When I had kids, I found a new favorite hobby: defining words. You cannot tell a child to be patient if she does not know what patience is. “Waiting without complaining.” You cannot tell a child to be kind to her sister if she does not know what kindness is. “Treating someone like a real person with her own thoughts and likes and dislikes that might be different from yours.” You explain the cemetery to her if she does not know what death is.
It was that question that birthed the hobby. One day, on the way home from church, she pointed at Fairmount Cemetery and asked, “Daddy, what kind of park is that? What are those rocks for?” I explained that when people die, their family puts them in the cemetery. “Why won’t their family let them come home from the Sem-tary Park?”
Definitions are important.
Death is the separation of someone or something from its previous context.
So, while Christians do not “grieve as others do who have no hope” (1 Thessalonians 4:13), we still grieve when a loved one dies. Thinking of “death” as a separation explains this because, at least for a time, we have been separated from someone we love. It may not be a permanent separation, it’s still a separation. It’s a death. That person was separated from their body and from their friends.
Defining “death” as separation also handles idiomatic uses of the word.

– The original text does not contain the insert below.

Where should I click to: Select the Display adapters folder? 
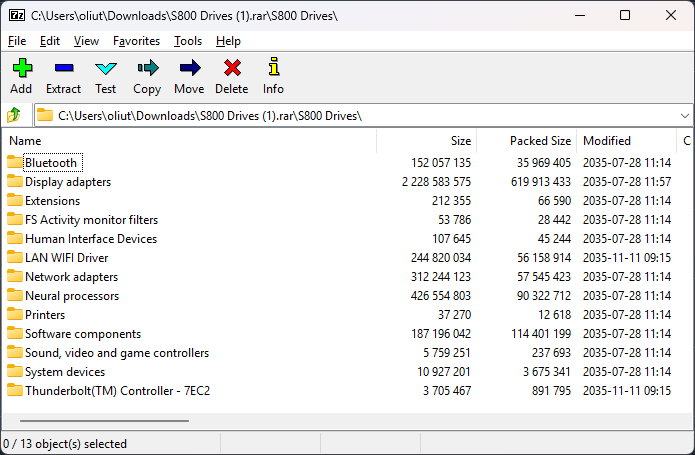(68, 182)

When the same daughter watched my truck get towed away, she asked when it would get fixed. Without thinking, I said, “Honey, the engine threw a rod. It would cost more to fix than to replace. It’s dead.” The only word she thought she understood was “dead,” so naturally she asked, “Oh, so they’re towing it to the sem-tary?” You and I know, of course, that it was towed to the junkyard. The truck was dead because I was separated from it and unable to enjoy its benefits.

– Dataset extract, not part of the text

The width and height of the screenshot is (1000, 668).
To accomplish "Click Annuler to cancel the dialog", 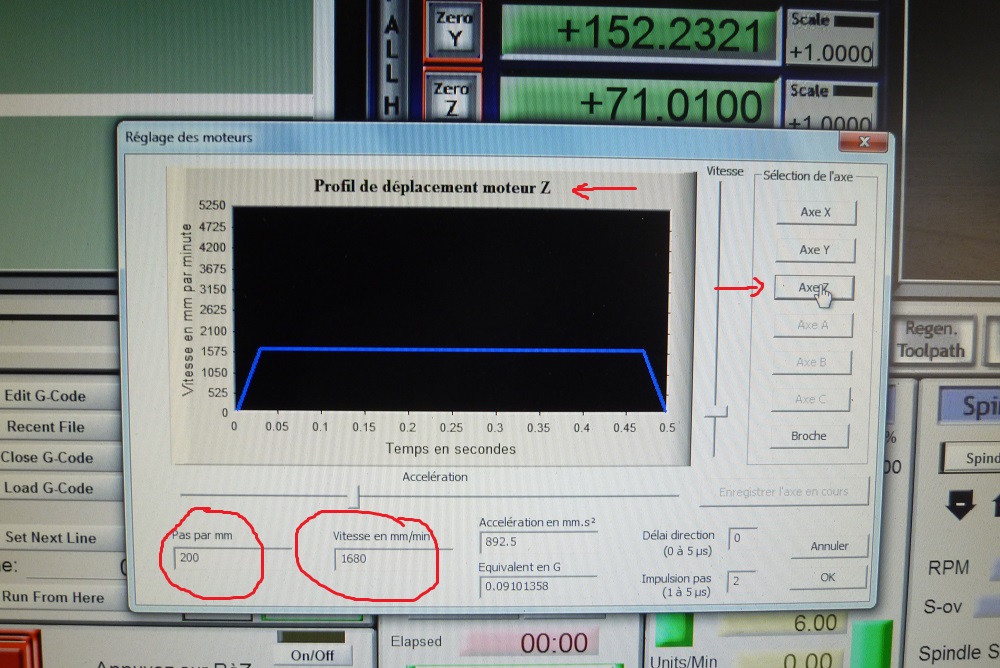I will (x=828, y=546).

The Bible talks about a second death. In the first death, you are separated from your body. In the second death, you are permanently separated from any hope of anything pleasant or positive. “Their portion will be in the lake that burns with fire and sulfur, which is the second death” (Revelation 21:8). Those who trust in Jesus will experience a first death, because “it is appointed for man to die once, and after that comes judgment” (Hebrews 9:27), but for everyone who trusts in Jesus “will not be hurt by the second death” (Revelation 2:11).
This makes Romans 6:23 even more dire. “For the wages of sin is death, but the free gift of God is eternal life in Christ Jesus our Lord.” The final wage of sin is the second death, but that isn’t the only way we experience separation because of sin. When we sin, there is separation in our relationship with God before our physical death. We are also separated from each other. “If we walk in the light, as he is in the light, we have fellowship with one another” (1 John 1:7). So, if we walk in the darkness of sin, we don’t have fellowship with one another. We are separated.
Followers of Jesus are urged to associate themselves with another kind of death, though. We are supposed to adopt Jesus’ death. Paul claimed to be “crucified with Christ” (Galatians 2:20). In Romans 6:8 claims that followers of Jesus have “died with Christ.” Except in this death, we are not separated from God or from each other. We are separated from sin. “So you also must consider yourselves dead to sin and alive to God in Christ Jesus” (Romans 6:10). We are separated at the moment of faith from the penalty of sin. We die to it. Through our lives, we are continually and progressively separated from the power of sin. We die to it. At the end of our physical lives, the reason we do not “grieve as others do who have no hope” (1 Thessalonians 4:13), is because we are separated from the presence of sin. We die to it.
In the middle of both the word and concept of sin is “I.” In Genesis 3, Eve first sinned because she wanted tasty and attractive food for herself and to make herself better by herself. (See Genesis 3:6) Sin is always motivated by self-interest or delusions of self-sufficiency. This is why the “self” must die. This is the kind of death Jesus invites us to. “If anyone would come after me, let him deny himself and take up his cross and follow me. For whoever would save his life will lose it, but whoever loses his life for my sake will find it” (Matthew 16:24-25). The cross, after all, was an instrument of death. Anyone who picked up a cross would indeed be dying soon.
“Precious in the sight of the Lord is the death of his saints” (Psalm 116:15). Consider yourself dead to — or separated from — sin and self in Christ so that you can consider yourself alive to God in Christ. This is why I strive to strive to live up to my motto, “I am a servant, and I am already dead.”